> **ABOUT THIS TASK**
Reproduce the records starting at the line that contains "Given: Dismiss the" and running to the last line, exactly and in full.

Excerpts from a dataset:
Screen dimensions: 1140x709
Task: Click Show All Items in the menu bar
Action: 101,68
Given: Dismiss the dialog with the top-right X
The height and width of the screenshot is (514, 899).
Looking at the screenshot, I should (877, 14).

> **PROBLEM SOLUTION**
Given: Dismiss the dialog with the top-right X
The height and width of the screenshot is (514, 899).
Looking at the screenshot, I should (877, 14).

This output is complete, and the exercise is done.